WHAT TO WORK ON – Of the lines below, copy those that hold the word "England".
====== TASK DATA
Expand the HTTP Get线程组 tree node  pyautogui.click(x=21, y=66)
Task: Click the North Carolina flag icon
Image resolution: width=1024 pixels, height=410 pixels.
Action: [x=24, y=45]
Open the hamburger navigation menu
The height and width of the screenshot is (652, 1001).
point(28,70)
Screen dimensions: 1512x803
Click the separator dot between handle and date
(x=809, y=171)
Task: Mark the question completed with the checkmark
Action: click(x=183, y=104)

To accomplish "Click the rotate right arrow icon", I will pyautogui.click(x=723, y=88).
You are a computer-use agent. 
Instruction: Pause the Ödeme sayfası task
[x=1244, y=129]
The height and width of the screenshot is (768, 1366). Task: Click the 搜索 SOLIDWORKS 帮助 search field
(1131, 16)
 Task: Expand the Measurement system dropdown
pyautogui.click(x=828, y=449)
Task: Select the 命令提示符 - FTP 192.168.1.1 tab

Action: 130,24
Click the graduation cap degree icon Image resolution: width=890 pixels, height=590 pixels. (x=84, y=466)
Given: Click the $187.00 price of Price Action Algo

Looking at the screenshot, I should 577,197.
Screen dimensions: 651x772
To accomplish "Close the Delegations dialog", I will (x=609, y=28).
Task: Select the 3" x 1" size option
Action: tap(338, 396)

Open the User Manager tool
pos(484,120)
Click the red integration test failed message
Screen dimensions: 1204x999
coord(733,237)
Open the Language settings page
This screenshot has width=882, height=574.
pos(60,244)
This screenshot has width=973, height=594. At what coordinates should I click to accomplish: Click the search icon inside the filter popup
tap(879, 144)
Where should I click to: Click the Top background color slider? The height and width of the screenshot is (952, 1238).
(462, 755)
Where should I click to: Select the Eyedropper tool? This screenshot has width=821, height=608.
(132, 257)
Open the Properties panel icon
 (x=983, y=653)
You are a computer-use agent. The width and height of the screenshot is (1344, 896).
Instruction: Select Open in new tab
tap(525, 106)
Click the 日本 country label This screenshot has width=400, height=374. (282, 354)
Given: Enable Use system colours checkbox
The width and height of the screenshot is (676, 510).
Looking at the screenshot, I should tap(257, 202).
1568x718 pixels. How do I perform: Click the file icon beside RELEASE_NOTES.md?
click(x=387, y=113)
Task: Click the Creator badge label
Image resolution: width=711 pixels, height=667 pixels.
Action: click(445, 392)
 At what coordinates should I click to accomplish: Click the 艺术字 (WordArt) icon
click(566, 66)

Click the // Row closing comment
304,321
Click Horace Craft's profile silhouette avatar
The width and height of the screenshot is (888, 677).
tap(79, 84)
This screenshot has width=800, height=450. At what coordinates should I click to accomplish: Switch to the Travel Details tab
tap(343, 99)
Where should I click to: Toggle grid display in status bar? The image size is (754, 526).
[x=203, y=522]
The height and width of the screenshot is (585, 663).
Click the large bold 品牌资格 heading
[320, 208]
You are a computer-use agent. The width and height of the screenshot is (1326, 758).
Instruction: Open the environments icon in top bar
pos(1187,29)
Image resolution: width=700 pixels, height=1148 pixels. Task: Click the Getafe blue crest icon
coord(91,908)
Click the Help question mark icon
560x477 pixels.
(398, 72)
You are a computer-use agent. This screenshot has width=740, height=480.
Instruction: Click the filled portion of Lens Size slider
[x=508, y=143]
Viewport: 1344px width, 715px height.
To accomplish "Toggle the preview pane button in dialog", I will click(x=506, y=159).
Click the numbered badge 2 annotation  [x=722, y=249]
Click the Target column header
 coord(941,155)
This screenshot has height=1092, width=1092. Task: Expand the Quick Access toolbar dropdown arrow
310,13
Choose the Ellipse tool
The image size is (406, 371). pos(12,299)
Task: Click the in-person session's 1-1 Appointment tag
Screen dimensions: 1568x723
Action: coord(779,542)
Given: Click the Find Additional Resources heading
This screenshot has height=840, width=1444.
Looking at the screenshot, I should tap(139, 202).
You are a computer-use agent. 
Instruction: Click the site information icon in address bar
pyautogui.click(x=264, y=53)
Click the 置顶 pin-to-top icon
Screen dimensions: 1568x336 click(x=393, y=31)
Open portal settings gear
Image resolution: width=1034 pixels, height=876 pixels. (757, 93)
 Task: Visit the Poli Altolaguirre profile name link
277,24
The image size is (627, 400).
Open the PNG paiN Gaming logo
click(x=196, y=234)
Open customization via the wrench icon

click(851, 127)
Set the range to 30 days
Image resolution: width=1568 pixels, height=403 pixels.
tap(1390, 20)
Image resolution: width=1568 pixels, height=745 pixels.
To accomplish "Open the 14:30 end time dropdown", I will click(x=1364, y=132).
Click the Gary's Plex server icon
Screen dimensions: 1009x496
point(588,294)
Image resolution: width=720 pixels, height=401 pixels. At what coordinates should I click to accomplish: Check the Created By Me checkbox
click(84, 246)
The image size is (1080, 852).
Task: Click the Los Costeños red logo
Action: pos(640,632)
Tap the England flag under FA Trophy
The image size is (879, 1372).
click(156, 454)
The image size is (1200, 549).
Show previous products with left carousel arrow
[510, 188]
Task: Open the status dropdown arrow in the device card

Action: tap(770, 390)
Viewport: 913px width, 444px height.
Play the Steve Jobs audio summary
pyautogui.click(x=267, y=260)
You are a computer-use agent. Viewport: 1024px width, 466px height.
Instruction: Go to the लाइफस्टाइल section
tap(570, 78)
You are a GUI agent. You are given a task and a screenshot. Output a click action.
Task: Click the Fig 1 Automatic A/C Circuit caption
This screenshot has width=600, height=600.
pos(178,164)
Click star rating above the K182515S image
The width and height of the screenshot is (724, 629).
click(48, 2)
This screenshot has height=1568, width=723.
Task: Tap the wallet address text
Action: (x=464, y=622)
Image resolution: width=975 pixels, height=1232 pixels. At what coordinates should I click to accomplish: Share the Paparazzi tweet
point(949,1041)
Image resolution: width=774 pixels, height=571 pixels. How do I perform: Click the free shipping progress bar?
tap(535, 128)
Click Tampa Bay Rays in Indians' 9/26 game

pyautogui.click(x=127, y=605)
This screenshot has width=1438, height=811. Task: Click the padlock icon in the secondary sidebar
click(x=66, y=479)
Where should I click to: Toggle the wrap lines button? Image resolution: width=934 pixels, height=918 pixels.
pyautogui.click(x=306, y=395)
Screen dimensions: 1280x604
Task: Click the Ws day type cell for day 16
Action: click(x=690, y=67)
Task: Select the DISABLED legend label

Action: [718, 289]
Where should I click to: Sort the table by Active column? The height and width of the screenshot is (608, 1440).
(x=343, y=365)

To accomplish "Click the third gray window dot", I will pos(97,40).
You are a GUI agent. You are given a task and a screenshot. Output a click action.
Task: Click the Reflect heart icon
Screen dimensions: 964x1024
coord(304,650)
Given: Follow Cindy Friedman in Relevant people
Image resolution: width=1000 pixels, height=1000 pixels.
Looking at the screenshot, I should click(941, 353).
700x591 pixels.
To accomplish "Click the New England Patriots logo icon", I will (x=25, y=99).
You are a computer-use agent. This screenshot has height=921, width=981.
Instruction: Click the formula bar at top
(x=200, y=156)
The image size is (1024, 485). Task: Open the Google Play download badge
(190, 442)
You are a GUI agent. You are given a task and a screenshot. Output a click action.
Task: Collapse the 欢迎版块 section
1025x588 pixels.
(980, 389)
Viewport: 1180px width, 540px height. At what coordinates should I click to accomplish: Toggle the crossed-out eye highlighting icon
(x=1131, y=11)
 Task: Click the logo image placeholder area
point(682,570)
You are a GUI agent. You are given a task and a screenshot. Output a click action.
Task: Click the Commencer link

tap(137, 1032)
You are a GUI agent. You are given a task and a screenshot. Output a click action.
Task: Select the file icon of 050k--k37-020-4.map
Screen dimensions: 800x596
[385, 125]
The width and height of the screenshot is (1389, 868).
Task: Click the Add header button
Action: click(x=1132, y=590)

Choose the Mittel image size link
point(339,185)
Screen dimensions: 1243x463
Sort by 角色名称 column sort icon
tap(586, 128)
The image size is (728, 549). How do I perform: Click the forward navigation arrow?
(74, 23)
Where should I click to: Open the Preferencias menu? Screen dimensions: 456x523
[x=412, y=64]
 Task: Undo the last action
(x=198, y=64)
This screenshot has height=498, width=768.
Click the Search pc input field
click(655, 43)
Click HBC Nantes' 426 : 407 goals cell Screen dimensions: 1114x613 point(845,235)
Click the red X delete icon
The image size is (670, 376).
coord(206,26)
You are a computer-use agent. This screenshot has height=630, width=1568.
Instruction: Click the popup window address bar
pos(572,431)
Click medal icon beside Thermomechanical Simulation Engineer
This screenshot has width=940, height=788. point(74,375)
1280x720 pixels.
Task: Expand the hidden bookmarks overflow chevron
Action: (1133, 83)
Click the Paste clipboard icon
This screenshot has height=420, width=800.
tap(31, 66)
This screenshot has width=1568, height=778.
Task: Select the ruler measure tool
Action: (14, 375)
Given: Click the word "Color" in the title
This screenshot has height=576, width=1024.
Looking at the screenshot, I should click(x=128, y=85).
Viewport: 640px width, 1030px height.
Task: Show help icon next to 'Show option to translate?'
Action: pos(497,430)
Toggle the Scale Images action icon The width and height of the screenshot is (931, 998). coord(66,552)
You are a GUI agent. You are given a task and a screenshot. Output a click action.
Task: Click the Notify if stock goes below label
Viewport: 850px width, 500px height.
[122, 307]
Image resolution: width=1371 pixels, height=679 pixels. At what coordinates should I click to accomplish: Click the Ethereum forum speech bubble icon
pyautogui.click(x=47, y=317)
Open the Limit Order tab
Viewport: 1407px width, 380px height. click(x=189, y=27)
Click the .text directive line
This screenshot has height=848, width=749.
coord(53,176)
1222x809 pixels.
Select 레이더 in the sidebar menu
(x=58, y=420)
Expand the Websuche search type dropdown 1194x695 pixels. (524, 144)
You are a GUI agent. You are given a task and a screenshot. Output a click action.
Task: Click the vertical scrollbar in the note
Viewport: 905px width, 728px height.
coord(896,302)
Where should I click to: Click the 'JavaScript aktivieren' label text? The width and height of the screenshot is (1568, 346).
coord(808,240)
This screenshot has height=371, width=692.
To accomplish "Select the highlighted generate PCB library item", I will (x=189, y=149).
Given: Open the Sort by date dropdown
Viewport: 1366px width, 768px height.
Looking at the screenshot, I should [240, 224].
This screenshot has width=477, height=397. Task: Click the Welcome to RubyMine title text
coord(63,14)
============
ANSWER SPACE –
Tap the England flag under FA Trophy
To accomplish "Click the New England Patriots logo icon", I will (x=25, y=99).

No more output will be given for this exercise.